16 novembre 2011, mercoledì della XXXIII settimana del tempo ordinario

"In quel tempo, Gesù disse una parabola, perché era vicino a Gerusalemme ed essi pensavano che il regno di Dio dovesse manifestarsi da un momento all’altro. 
Disse dunque: «Un uomo di nobile famiglia partì per un paese lontano, per ricevere il titolo di re e poi ritornare. Chiamati dieci dei suoi servi, consegnò loro dieci monete d’oro, dicendo: “Fatele fruttare fino al mio ritorno”. Ma i suoi cittadini lo odiavano e mandarono dietro di lui una delegazione a dire: “Non vogliamo che costui venga a regnare su di noi”. Dopo aver ricevuto il titolo di re, egli ritornò e fece chiamare quei servi a cui aveva consegnato il denaro, per sapere quanto ciascuno avesse guadagnato. 
Si presentò il primo e disse: “Signore, la tua moneta d’oro ne ha fruttate dieci”. Gli disse: “Bene, servo buono! Poiché ti sei mostrato fedele nel poco, ricevi il potere sopra dieci città”. 
Poi si presentò il secondo e disse: “Signore, la tua moneta d’oro ne ha fruttate cinque”. Anche a questo disse: “Tu pure sarai a capo di cinque città”. 
Venne poi anche un altro e disse: “Signore, ecco la tua moneta d’oro, che ho tenuto nascosta in un fazzoletto; avevo paura di te, che sei un uomo severo: prendi quello che non hai messo in deposito e mieti quello che non hai seminato”. Gli rispose: “Dalle tue stesse parole ti giudico, servo malvagio! Sapevi che sono un uomo severo, che prendo quello che non ho messo in deposito e mieto quello che non ho seminato: perché allora non hai consegnato il mio denaro a una banca? Al mio ritorno l’avrei riscosso con gli interessi”. Disse poi ai presenti: “Toglietegli la moneta d’oro e datela a colui che ne ha dieci”. Gli risposero: “Signore, ne ha già dieci!”. “Io vi dico: A chi ha, sarà dato; invece a chi non ha, sarà tolto anche quello che ha. E quei miei nemici, che non volevano che io diventassi loro re, conduceteli qui e uccideteli davanti a me”».
Dette queste cose, Gesù camminava davanti a tutti salendo verso Gerusalemme." (Lc 19,11-28)
















"Dette queste cose, Gesù camminava davanti a tutti salendo verso Gerusalemme".
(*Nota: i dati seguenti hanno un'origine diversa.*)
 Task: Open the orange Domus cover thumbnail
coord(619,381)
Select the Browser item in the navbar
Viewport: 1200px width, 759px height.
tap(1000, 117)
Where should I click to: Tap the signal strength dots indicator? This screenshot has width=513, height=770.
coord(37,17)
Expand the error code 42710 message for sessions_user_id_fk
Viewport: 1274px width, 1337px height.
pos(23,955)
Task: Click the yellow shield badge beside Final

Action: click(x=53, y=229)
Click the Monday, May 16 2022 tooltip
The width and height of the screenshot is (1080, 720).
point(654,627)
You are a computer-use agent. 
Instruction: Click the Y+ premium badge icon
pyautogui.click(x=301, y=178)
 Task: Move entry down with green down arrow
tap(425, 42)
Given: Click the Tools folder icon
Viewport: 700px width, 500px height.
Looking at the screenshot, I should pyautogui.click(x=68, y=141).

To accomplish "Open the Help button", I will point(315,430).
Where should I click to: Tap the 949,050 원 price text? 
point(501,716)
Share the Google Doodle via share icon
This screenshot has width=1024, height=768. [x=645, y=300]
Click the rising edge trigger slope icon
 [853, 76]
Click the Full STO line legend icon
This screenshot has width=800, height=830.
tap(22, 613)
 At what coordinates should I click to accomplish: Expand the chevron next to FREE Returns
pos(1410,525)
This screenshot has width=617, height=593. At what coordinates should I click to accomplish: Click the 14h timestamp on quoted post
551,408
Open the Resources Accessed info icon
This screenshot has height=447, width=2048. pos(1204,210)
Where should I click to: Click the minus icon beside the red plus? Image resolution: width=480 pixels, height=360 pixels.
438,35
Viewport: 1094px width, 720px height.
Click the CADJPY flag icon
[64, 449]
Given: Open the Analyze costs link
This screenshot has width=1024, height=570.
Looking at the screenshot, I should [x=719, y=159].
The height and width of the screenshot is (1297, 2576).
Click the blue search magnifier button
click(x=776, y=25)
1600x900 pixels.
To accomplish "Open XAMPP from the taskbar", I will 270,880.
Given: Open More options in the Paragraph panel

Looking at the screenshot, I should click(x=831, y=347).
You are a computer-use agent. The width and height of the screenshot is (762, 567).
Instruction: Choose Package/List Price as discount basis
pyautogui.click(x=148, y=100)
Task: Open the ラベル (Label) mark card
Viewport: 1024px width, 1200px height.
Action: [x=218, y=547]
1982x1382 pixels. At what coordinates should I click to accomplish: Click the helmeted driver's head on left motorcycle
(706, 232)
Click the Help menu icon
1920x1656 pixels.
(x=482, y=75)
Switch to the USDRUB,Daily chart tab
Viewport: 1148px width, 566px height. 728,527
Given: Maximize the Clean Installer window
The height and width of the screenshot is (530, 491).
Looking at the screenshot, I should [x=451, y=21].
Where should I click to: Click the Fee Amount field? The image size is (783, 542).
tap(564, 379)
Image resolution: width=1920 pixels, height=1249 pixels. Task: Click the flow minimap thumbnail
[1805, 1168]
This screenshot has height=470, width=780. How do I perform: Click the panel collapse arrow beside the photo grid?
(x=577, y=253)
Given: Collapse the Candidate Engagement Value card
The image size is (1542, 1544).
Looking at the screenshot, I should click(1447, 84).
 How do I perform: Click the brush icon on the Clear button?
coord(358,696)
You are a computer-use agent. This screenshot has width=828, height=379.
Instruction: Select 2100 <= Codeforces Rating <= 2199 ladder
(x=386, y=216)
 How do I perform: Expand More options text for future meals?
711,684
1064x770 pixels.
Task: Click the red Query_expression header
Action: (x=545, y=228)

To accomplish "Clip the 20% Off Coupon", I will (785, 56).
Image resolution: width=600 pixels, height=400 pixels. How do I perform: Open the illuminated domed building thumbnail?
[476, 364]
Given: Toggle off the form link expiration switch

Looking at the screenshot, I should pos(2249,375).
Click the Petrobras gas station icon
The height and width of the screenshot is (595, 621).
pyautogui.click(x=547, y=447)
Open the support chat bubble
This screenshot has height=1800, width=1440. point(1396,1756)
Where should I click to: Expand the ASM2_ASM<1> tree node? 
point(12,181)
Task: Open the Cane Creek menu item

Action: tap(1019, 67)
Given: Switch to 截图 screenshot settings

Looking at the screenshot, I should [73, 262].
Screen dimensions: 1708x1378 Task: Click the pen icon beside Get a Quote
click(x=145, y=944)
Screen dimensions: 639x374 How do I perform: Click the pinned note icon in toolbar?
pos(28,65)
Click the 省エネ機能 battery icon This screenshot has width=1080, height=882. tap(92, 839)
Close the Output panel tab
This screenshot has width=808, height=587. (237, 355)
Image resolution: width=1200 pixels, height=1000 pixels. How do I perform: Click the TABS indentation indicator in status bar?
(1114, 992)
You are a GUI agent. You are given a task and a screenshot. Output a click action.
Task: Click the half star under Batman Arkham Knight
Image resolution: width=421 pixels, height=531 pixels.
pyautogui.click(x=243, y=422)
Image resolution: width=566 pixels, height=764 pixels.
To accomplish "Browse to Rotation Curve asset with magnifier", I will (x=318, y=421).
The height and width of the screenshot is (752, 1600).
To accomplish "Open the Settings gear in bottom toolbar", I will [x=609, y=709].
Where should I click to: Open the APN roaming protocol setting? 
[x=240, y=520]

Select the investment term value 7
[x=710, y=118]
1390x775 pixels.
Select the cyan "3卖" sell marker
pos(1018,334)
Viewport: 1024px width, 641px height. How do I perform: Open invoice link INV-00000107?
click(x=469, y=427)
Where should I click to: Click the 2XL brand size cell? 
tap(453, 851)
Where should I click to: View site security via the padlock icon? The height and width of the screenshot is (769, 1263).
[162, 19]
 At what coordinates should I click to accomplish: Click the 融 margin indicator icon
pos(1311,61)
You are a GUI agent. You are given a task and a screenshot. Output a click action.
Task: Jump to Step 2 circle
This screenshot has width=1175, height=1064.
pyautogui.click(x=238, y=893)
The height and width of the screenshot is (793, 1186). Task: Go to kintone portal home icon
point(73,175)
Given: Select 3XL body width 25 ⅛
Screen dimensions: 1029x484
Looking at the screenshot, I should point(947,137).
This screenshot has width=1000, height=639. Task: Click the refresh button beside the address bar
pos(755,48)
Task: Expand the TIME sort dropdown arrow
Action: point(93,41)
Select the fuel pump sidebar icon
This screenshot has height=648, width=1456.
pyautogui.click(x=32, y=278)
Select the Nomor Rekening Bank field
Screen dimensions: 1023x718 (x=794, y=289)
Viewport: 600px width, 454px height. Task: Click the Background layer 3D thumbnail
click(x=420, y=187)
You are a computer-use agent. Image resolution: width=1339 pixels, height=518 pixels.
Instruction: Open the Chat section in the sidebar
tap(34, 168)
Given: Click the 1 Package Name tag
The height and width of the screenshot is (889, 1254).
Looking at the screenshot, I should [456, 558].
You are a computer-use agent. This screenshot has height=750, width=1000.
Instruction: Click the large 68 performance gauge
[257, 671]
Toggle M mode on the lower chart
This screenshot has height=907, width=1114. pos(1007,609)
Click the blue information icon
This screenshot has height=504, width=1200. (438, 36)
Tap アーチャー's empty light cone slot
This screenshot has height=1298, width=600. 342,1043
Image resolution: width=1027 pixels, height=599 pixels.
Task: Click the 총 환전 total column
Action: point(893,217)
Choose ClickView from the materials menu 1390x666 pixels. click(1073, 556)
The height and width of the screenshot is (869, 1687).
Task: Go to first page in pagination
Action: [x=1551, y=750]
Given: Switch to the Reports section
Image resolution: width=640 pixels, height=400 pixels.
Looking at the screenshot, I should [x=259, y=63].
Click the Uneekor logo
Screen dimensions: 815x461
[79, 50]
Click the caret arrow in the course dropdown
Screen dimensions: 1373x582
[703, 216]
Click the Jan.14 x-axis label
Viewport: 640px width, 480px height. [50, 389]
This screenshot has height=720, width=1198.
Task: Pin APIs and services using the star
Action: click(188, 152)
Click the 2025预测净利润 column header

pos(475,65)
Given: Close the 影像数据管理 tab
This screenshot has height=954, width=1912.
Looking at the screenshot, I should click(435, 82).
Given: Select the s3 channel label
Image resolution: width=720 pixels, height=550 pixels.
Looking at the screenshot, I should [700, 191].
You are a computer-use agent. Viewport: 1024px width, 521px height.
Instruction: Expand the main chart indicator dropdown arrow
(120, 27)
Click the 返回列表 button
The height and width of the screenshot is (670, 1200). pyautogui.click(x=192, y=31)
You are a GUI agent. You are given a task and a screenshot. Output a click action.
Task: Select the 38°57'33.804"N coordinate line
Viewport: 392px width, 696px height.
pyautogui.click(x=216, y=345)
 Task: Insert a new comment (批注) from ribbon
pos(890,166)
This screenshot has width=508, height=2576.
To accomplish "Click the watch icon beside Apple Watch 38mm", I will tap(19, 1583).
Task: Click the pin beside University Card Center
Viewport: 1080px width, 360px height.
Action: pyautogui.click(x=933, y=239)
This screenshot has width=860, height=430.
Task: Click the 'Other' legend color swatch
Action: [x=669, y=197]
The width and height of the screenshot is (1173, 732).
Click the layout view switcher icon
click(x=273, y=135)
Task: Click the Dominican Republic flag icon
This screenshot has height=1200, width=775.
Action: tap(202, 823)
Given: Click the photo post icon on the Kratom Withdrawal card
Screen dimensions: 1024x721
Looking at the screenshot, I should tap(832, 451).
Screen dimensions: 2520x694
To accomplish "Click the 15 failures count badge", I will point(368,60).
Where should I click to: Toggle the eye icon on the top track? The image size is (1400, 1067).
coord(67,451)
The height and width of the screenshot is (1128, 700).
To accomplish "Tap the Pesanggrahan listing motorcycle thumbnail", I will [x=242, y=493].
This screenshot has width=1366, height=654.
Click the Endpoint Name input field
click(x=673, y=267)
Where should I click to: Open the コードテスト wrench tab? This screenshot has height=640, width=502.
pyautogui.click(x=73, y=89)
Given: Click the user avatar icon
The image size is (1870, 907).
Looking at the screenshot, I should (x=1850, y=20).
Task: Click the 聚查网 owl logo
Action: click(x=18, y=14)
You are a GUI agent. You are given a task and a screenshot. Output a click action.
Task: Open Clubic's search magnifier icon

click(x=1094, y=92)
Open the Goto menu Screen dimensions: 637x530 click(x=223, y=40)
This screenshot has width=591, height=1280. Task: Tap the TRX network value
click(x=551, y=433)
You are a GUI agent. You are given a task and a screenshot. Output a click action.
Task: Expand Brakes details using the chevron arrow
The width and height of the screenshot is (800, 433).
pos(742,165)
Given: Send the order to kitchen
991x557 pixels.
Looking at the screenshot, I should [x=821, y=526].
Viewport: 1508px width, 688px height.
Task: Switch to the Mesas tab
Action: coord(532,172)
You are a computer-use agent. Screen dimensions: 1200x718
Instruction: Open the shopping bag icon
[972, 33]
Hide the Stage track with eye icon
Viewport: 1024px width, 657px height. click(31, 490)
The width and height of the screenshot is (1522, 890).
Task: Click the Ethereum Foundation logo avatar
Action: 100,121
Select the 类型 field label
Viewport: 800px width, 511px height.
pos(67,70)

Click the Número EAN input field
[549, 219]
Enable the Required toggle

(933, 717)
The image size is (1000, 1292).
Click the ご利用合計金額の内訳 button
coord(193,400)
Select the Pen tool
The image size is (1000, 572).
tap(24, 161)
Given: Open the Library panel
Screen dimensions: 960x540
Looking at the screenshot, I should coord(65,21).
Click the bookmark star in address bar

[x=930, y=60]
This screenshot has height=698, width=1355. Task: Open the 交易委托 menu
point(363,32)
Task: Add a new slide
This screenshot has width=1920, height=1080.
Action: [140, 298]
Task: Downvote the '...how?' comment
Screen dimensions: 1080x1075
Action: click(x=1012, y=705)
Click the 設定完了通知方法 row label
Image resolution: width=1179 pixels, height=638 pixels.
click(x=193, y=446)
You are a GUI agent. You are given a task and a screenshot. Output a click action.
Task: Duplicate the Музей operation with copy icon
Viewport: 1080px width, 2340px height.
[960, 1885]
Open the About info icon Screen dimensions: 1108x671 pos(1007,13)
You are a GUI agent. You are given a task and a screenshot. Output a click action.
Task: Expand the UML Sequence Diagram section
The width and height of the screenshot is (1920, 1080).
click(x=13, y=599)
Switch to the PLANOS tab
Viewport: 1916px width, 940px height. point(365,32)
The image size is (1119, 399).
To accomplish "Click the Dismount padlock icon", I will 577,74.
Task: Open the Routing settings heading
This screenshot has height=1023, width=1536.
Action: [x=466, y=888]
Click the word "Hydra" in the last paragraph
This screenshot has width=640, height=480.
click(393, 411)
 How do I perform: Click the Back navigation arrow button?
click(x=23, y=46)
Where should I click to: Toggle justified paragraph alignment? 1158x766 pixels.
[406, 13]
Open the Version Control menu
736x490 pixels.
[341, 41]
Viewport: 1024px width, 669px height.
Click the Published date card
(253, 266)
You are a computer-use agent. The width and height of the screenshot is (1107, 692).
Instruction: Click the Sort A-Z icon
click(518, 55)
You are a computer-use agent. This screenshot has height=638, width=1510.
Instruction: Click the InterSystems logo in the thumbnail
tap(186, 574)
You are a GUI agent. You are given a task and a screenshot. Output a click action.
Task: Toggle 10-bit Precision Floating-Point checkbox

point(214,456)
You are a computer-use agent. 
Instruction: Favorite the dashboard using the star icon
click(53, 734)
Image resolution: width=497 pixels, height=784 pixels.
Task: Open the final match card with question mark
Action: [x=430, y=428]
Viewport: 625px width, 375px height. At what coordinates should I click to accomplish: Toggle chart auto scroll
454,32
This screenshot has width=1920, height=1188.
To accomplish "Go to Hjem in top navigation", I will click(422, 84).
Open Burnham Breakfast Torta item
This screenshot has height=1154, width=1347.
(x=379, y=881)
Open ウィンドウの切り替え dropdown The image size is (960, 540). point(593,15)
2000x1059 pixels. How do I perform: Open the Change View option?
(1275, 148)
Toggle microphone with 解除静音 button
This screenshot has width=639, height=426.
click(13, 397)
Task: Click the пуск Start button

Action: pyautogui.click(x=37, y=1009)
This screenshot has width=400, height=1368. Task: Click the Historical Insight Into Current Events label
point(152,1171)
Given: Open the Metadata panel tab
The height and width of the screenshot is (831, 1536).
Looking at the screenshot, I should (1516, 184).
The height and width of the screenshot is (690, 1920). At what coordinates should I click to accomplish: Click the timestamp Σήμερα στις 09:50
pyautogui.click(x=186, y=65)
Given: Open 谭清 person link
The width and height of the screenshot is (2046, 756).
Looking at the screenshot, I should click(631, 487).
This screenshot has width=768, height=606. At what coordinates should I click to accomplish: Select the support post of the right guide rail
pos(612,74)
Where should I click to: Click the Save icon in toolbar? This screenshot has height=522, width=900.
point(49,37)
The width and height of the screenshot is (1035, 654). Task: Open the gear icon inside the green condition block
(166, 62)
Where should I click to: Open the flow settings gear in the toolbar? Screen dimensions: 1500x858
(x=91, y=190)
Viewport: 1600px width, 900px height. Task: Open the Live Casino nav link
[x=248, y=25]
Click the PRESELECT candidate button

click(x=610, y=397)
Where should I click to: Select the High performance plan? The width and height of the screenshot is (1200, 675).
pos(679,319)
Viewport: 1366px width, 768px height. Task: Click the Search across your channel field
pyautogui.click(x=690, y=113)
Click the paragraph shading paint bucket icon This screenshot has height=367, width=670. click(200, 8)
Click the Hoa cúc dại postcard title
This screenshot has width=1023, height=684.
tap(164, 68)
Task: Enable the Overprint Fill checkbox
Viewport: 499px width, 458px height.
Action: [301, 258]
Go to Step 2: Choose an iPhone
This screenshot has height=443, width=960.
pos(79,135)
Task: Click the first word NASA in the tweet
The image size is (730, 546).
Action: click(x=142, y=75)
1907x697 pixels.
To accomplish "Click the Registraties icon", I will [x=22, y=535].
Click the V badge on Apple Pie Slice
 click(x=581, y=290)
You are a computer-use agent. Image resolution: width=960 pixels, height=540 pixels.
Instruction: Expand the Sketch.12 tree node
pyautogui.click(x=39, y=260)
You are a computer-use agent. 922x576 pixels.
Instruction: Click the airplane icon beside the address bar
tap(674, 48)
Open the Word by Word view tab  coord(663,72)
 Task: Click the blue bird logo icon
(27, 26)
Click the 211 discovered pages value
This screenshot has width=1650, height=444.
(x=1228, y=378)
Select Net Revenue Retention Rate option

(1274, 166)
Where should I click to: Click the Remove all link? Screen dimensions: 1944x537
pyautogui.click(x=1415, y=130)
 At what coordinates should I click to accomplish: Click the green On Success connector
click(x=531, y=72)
Tu ci apri la strada, mio Re.
Tu vai sempre davanti a noi, per farci vedere come si fa, e ci mostri la generosità con cui si devono fare le cose che il Padre ci chiede.
Quel Padre che tu ci racconti nella parabola del nobile signore che fa un viaggio per farsi incoronare re di qualche posto.
Un Re a cui dobbiamo l'amore che ci ha donato, a cui dobbiamo rendere questo amore, moltiplicato e trafficato e accresciuto. 
Signore buono, Amico mio, questa dedizione all'amore tu ci raccomandi di farla con tutti noi stessi, con la totalità della nostra esistenza, senza esitazioni, coinvolgendo nell'amore tutta la nostra vita e costruendola in modo forte ed appassionato come un dono a chi ha bisogno di amore.
E così andiamo, Gesù mio, andiamo insieme a Gerusalemme.